Although no specific antagonists of the kinins are yet available, some drugs are known to inhibit kinin-evoked responses. For example, salicylates (aspirin) and glucocorticoids (steroids) inhibit kallikrein activation and may play a role in future therapy.

The synthesis of antagonists to the autocoid kinins and their possible clinical use are currently being investigated.

Substance P

Substance P is a peptide thought to function as a neurotransmitter in the CNS and a local hormone in the gastrointestinal tract. It is a vasodilator and produces hypotension. It increases the action of the intestinal and bronchial smooth muscle. It also causes secretion in the salivary glands and an increase in sodium and water excretion from the kidney. Substance P may be a transmitter that is released from unmyelinated fibers that respond to pain. It is also involved in many other functions because it is present in areas of the brain that are not involved in pain.

DENTAL HYGIENE CONSIDERATIONS

1. Obtain a detailed medication history in order to avoid drug interactions.

2. First-generation, and to a lesser extent second-generation, antihistamines can cause sedation.

3. The combination of sedating antihistamines with opioid analgesics or antianxiety drugs can increase the patient’s risk for sedation.

4. Instruct the patient to avoid driving or any other task that requires thought or concentration if a sedating antihistamine is necessary.

5. First-generation antihistamines can cause significant xerostomia.

6. Instruct the patient to drink plenty of water and to chew tart, sugarless gum or candy in order to avoid or minimize xerostomia.

7. Remind the patient that caffeinated beverages and alcohol can exacerbate xerostomia.

8. Remind the patient that even though fruit juices may help with xerostomia, they put the patient at increased risk for caries.

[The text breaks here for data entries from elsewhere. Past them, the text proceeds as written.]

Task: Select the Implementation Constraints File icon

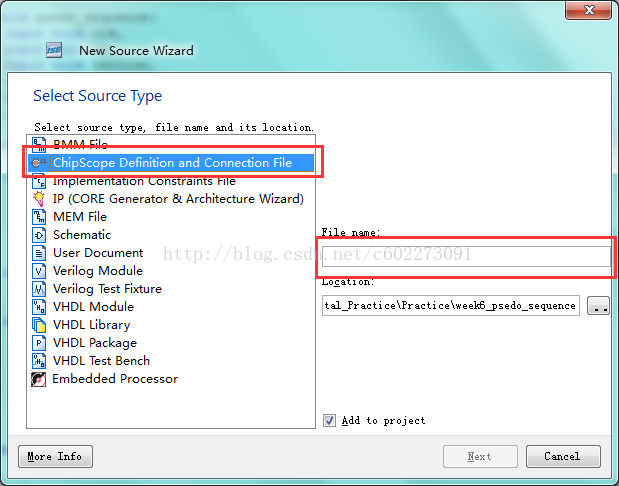Action: pos(39,181)
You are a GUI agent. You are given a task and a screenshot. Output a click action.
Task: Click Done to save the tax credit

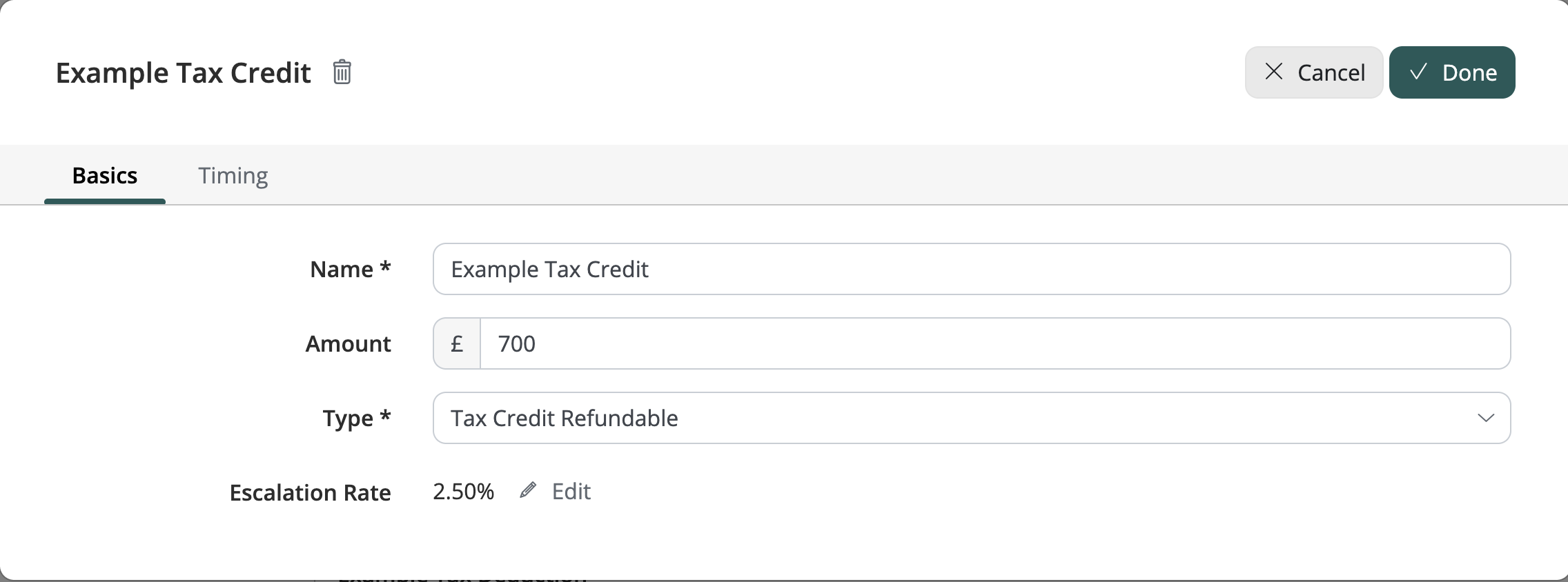point(1451,72)
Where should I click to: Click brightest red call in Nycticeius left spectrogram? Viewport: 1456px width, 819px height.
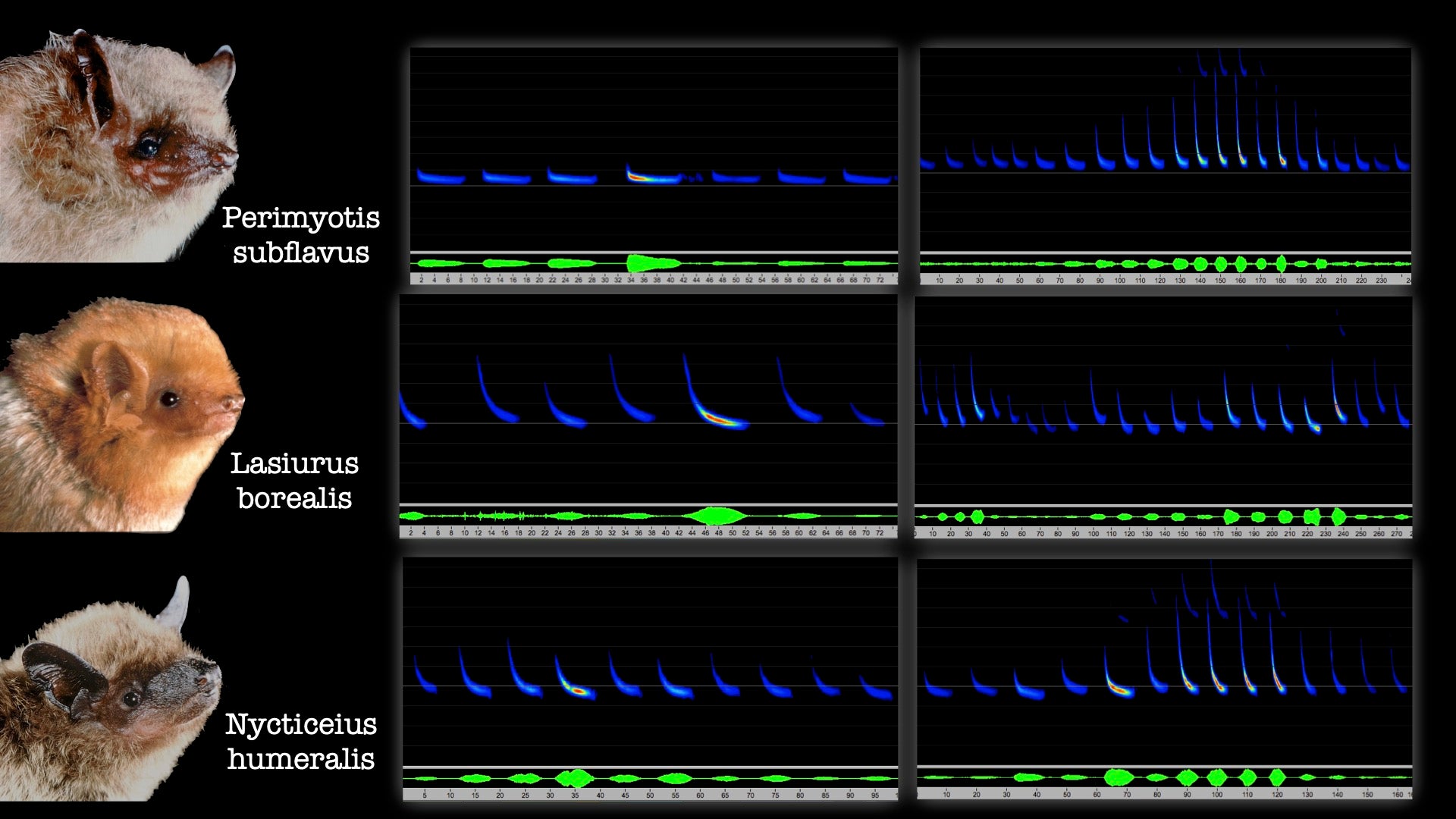[x=577, y=690]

CLINICAL SKILLS ASSESSMENT

1. What are first-generation antihistamines and how do they work?

2. What are the pharmacologic effects of first-generation antihistamines?

3. What are the adverse reactions associated with first-generation antihistamines? Can they lead to toxicity?

4. What would the dental practitioner tell a patient about adverse reactions with a special emphasis on those with dental implications?

5. What are the drug interactions associated with first-generation antihistamines that are of dental concern?

6. What is the mechanism of action of second-generation antihistamines?

7. What are the adverse reactions of second-generation antihistamines?

8. What are the advantages of second-generation antihistamines over first-generation antihistamines?